## The records:
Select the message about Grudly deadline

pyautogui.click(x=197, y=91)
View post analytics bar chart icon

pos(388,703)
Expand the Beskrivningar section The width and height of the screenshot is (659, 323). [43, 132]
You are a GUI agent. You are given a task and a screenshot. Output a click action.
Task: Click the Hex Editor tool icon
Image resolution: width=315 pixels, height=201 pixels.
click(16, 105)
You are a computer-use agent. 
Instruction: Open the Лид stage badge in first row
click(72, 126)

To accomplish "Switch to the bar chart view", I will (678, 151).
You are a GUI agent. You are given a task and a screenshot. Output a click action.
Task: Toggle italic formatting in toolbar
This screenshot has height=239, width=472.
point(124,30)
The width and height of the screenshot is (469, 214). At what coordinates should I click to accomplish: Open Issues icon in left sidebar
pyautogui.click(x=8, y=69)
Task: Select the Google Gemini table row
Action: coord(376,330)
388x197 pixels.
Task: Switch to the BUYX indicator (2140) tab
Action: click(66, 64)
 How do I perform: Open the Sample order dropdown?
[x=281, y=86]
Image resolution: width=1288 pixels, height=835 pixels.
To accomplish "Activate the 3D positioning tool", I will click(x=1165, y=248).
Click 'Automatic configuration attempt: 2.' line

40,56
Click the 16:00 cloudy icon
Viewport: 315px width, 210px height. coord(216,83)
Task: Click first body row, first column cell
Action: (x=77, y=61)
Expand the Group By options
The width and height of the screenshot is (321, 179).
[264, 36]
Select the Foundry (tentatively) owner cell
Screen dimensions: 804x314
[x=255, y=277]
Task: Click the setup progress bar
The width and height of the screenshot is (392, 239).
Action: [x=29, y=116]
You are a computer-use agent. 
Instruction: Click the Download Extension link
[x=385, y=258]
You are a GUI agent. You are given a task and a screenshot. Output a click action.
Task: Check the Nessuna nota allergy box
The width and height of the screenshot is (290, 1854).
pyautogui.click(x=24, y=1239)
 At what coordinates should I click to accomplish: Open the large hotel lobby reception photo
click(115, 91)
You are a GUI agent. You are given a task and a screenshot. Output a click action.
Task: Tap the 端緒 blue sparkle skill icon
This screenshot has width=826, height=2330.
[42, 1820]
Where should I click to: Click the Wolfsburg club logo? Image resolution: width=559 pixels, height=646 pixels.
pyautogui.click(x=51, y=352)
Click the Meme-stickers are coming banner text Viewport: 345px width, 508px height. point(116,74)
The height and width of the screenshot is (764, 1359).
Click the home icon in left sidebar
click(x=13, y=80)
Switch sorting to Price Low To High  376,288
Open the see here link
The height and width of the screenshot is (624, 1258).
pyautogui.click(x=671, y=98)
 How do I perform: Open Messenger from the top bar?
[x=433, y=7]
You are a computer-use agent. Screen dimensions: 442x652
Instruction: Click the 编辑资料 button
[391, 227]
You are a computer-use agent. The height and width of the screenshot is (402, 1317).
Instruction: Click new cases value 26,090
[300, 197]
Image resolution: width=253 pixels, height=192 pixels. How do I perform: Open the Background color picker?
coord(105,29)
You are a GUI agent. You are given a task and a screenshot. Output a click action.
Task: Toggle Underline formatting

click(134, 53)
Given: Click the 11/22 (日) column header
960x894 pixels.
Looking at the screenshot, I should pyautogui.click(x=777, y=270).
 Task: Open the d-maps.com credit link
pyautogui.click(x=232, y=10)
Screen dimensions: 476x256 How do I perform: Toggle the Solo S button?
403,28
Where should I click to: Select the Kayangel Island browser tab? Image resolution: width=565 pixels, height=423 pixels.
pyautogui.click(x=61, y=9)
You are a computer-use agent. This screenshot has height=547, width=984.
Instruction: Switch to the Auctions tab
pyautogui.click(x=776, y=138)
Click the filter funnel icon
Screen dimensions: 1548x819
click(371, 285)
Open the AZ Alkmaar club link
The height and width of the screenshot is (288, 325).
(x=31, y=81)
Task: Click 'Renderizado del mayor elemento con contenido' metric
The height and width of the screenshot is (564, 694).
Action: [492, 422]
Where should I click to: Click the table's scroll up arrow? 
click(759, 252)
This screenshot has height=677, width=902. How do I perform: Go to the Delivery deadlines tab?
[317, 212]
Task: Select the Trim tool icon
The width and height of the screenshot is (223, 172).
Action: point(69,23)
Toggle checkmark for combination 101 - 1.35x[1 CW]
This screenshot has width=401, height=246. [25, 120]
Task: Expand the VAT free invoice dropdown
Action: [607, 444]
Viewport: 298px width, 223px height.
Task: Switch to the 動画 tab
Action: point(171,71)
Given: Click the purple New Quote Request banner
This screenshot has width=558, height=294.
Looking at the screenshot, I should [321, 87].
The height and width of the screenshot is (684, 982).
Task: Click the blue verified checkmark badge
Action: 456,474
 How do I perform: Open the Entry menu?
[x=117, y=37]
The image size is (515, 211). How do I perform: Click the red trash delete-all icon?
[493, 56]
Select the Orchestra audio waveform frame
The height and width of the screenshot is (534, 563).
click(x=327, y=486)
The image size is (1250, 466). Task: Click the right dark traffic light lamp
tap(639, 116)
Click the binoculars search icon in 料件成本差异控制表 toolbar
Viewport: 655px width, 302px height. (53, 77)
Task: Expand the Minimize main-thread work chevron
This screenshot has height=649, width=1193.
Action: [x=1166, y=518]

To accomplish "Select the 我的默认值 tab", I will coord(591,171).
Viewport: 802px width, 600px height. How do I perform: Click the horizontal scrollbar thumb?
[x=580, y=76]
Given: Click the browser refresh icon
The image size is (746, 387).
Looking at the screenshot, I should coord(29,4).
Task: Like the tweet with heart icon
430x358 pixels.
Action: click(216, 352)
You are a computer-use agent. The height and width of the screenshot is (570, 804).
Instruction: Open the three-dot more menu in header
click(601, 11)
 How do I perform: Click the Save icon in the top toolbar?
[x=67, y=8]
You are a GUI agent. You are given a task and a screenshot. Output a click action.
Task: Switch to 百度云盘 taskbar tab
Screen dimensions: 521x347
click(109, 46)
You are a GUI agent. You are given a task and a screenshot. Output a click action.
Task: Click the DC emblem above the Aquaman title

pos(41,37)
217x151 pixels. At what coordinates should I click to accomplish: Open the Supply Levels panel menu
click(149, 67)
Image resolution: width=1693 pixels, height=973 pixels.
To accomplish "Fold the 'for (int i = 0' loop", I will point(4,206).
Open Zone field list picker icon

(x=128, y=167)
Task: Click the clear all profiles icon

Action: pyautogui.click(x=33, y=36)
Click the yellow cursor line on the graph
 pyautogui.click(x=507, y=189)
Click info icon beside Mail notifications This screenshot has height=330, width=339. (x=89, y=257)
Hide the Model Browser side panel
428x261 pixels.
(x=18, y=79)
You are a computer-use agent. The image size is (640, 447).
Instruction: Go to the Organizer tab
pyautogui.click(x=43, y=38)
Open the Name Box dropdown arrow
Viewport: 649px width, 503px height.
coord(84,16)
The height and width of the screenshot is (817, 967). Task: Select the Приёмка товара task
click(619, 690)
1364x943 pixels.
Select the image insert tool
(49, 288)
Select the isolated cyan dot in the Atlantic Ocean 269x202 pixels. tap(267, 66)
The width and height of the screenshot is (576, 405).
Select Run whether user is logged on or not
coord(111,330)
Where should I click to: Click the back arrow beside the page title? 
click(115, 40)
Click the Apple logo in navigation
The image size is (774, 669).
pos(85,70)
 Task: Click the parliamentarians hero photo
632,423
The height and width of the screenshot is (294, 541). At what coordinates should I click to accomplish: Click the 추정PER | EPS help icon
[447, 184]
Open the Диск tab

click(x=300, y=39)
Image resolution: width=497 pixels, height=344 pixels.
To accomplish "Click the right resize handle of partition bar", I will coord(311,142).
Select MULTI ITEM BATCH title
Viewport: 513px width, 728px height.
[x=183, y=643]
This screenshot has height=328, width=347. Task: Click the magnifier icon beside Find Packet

## What needs to be done:
Using the data above, count every line that contains the word "banner", then give the count and nothing more.

## Output below:
2